かつて、幼いフィーメに三つ編みのやり方を教えたのは、他ならぬマーティスだ。 

フィーメが幼少の頃に、ずっと髪を結っていたのも彼。 

マーティスとフィーメの髪を結っている赤いリボンにしても、元は一つのものを切り分けたものなのだ。 

同じ赤いリボンと揃いの三つ編みは、そのまま自分たちの特別な絆を表しているのだと、マーティスはそうフィーメに告げてある。 

素直な養女は以来ずっと髪を伸ばし、三つ編みにして赤いリボンで結わえていた。 

それはマーティスのメイドの中でたった一人、赤子の頃から育てられた娘にとっては密かに嬉しく、また誇らしくも思っていることだったが、他のメイドたちの手前、普段はその喜びを表に出すことはしていない。 

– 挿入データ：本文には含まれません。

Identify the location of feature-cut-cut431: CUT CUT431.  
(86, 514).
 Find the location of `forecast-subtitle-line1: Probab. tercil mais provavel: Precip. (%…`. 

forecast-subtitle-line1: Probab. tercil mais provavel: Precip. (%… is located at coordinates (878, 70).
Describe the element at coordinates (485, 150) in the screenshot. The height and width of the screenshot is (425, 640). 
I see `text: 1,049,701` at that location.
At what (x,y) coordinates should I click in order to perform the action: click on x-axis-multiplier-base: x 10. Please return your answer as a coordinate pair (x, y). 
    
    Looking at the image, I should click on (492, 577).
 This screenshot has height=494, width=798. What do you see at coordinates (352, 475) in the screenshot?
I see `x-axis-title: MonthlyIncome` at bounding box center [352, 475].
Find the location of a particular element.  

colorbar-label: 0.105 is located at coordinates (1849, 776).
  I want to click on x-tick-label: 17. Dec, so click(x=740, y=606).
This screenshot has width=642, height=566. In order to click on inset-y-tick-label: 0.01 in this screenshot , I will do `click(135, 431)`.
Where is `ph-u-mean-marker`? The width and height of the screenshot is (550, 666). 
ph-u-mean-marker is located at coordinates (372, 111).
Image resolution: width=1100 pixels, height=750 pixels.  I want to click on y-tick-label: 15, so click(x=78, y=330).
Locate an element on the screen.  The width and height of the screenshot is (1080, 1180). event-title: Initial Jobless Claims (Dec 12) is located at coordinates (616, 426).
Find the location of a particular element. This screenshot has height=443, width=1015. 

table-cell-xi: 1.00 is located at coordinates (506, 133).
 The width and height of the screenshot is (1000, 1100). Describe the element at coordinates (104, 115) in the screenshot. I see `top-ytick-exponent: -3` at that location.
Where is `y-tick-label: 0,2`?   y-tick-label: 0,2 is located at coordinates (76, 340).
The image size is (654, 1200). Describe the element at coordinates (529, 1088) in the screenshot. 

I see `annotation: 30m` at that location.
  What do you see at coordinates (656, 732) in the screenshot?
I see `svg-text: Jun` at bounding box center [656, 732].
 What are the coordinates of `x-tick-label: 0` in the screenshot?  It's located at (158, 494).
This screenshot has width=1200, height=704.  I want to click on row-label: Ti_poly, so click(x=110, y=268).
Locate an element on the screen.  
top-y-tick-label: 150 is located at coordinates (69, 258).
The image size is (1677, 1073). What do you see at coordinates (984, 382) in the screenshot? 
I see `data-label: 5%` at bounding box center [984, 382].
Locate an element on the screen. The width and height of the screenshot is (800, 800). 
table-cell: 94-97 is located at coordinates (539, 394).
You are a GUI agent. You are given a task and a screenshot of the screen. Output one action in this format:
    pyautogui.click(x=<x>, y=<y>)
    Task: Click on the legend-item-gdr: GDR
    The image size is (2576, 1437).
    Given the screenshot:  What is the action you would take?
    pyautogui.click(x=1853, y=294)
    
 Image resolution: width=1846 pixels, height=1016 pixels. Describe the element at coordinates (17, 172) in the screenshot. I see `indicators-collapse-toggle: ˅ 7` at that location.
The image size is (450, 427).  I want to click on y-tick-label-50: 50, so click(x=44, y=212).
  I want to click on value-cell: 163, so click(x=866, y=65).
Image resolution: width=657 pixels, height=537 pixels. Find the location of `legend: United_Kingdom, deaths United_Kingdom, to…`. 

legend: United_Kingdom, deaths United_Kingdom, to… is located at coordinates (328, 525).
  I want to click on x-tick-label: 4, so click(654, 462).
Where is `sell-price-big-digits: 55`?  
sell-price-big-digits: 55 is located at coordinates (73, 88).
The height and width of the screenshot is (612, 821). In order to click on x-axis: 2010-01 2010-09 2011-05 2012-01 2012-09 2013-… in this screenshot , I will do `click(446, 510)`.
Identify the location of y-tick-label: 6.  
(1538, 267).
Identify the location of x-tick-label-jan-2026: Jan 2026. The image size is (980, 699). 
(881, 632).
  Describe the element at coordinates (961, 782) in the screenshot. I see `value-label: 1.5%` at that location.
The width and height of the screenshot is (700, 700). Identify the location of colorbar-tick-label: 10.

いや、メイドたちの前だけでなく、養父であるマーティスに対しても、だ。 

 

「それは……私は今はもう自分で結えますし、ご主人様の手を煩わせるわけには……」 

 

だから、フィーメの返した言葉はそんな風になったのだけれども。 

 

「そうなんですけどねぇ……うん、決めました。フィーメさん」 

「はい? えっ……あ!」 

 

マーティスがフィーメの赤いリボンで結わえた髪の束を手にすると、勢い良くリボンを解き、軽く手櫛で彼女の三つ編みを緩めてしまう。 

空色の髪が靡いて、甘い香りが辺りに微かに漂った。 

つい、呆気にとられてマーティスの結いかけの髪を手放してしまったフィーメに、マーティスは優しく微笑む。 

 

「今日は、貴方が私の髪を結ってくれた後に、私も貴方の髪を結って差し上げましょう。 

うん、それがいい、決めました」 

「あっ、あのっ……自分で出来ますからっ」 

 

フィーメの遠慮した言葉に、マーティスはあからさまに拗ねた表情になった。 

面白くない、と言わんばかりの視線に、フィーメがたじろぐ。 

 

「……そうですか。フィーメさんはただ髪を結ってあげたいという、お父さんの細やかなお願いも聞いては下さらないんですね。ああ、いい子に育ってくれたのはいいんですが、いい子になりすぎてしまいましたかね。たかが三つ編み一つ結わせてもくれないほど、お父さんに遠慮してしまうなんて……」 

「あ、いえ……あの…………そういうわけでは……」 

「……結わせて下さいますね?」 

 

いいえと言わせるつもりはないのだろう。 

フィーメの出方を確信しているような笑みを前に、フィーメは溜め息と共に白旗を上げた。 

 

「……ご主人様はずるいです」 

「はい、知ってます」 

「だけど、それでも私は大好きです」 

「はい、それも知ってます。私も貴方が大好きですよ。……愛しい私の養い子」 

 

そう言うとマーティスはフィーメの髪を一束とって、その束に軽く口付けた。